The watermelon, full of fresh fruit, was enjoyed by department members during a gathering. When the fruit was gone, as were most of the people at the party, a few remaining night owls, who will not be named, conducted an experiment to test gravity. The watermelon was dropped from the fifth floor for a free fall down an open stairwell.
The experiment was a success – gravity pulled the watermelon to the ground.
Laughter broke out.
It hasn’t all been just work for Dyer and Duncan. They have shared many memories over the years.
Christmas parties took place in the greenhouse. Dyer helped organize them. Members of the department, including Duncan, would sing Christmas carols. Department chair Roy Curtiss III (1983-1993) dressed up as Santa Claus.
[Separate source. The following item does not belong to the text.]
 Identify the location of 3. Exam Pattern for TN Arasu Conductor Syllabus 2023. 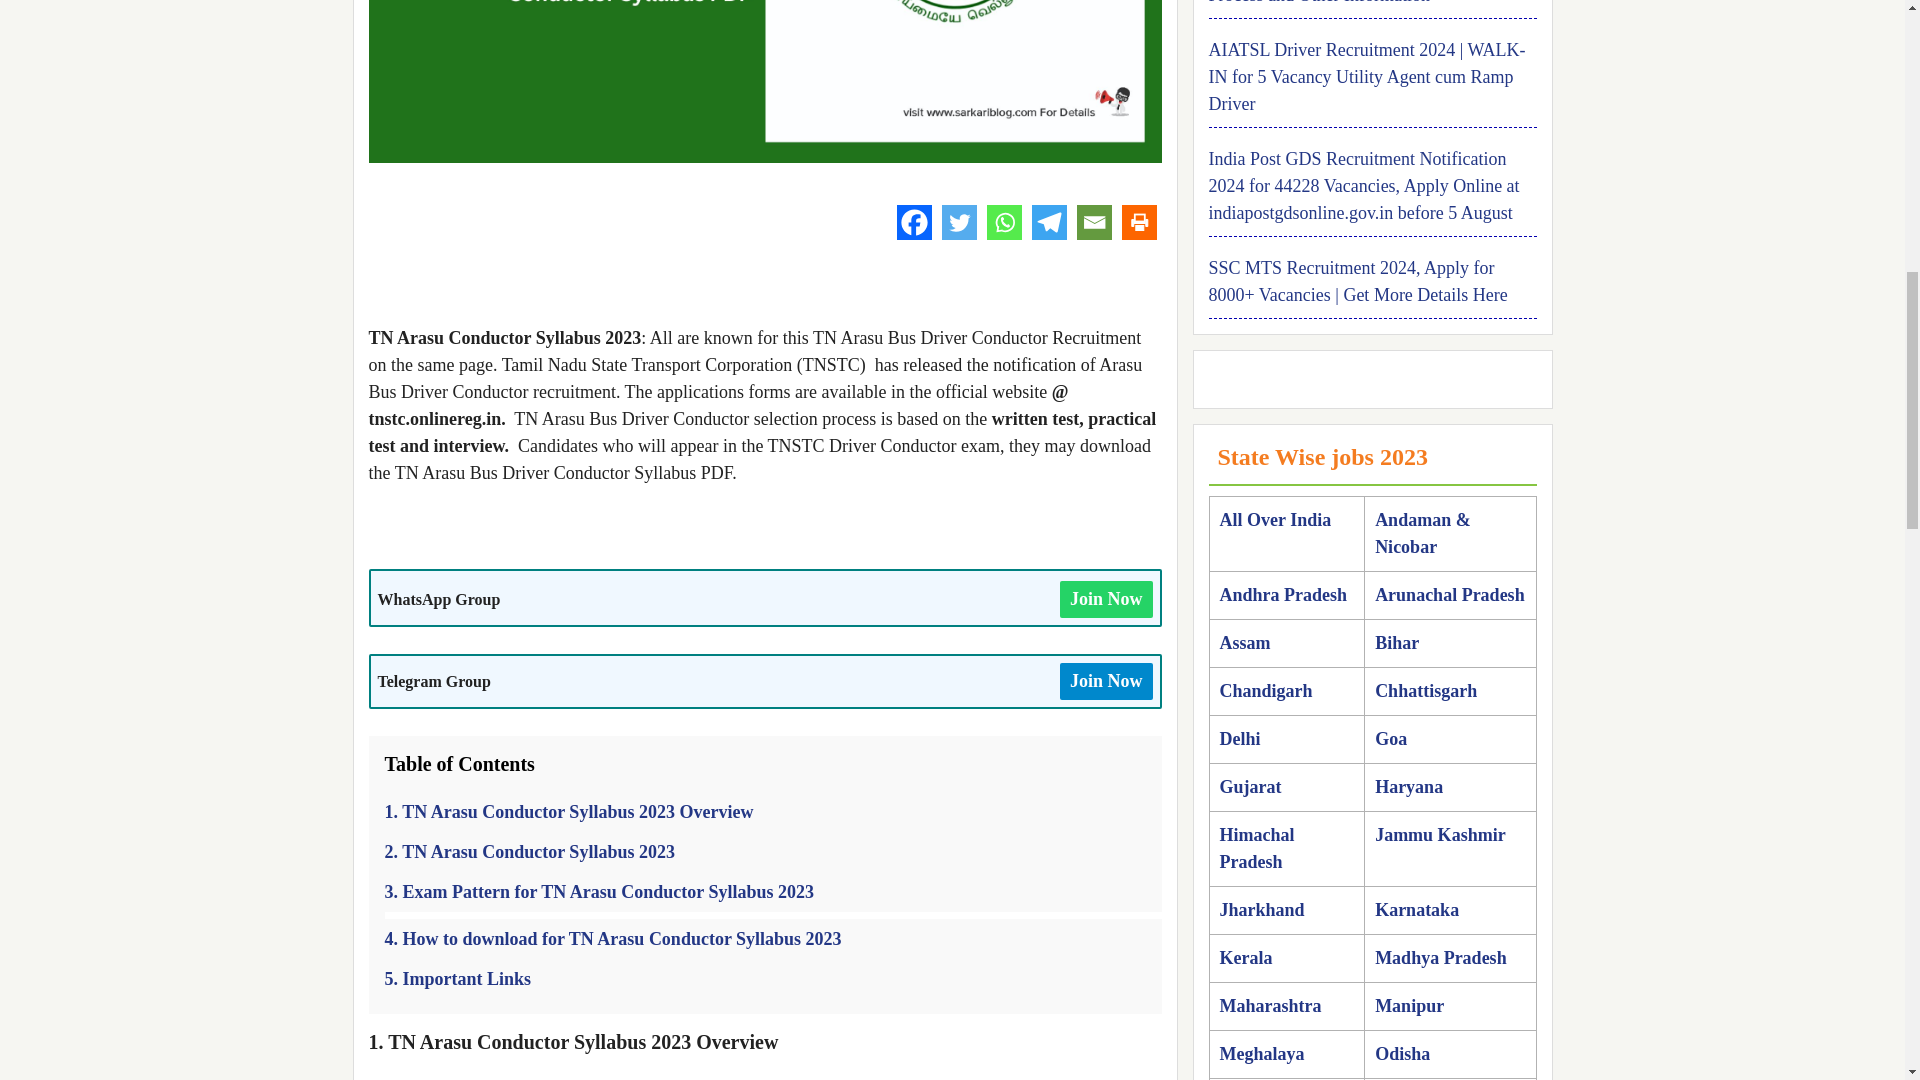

His long white beard made him a natural choice for the role. Santa never worked alone; he had help from a few department elves. Children of department members joined the fun.
Former payroll employee Saul Becker made cupcakes decorated as snowmen before fancy cupcakes were a thing. Retired computer systems manager David Heyse ran a coffee and Kahlúa bar. Professor Nobuo Suga was well known for his noodle dish. There was always plenty of champagne when Professors Memory and Walter Lewis were around.
Then there were the magic shows. An aspiring magician would light nitrocellulose membranes on fire in the hallway. The magic in that trick was that the sprinklers didn’t go off.
And they definitely didn’t have to wait a full year for a fun social hour. As the end of the week approached, graduate students collected money for beer, soft drinks and snacks. Everyone was invited to join the conversation. People came, and ideas were shared.
It didn’t matter what role you played in the department. “Everyone had a voice. There was no hierarchy,” Duncan explained.
“It’s a great department to work in,” emphasized Duncan, “with supportive people who have made the past forty years fun.”
Duncan recalls looking up at one of the biology buildings on her way into the lab one morning to find a bat on a stick hanging out of the window. The Suga lab was conducting an experiment. If only she had a cell phone to capture the moment.
“See, that is how you end up staying here for forty years. Interesting people keep you motivated. And interesting projects keep walking in the door – or hanging out the window. They keep you engaged,” said Dyer.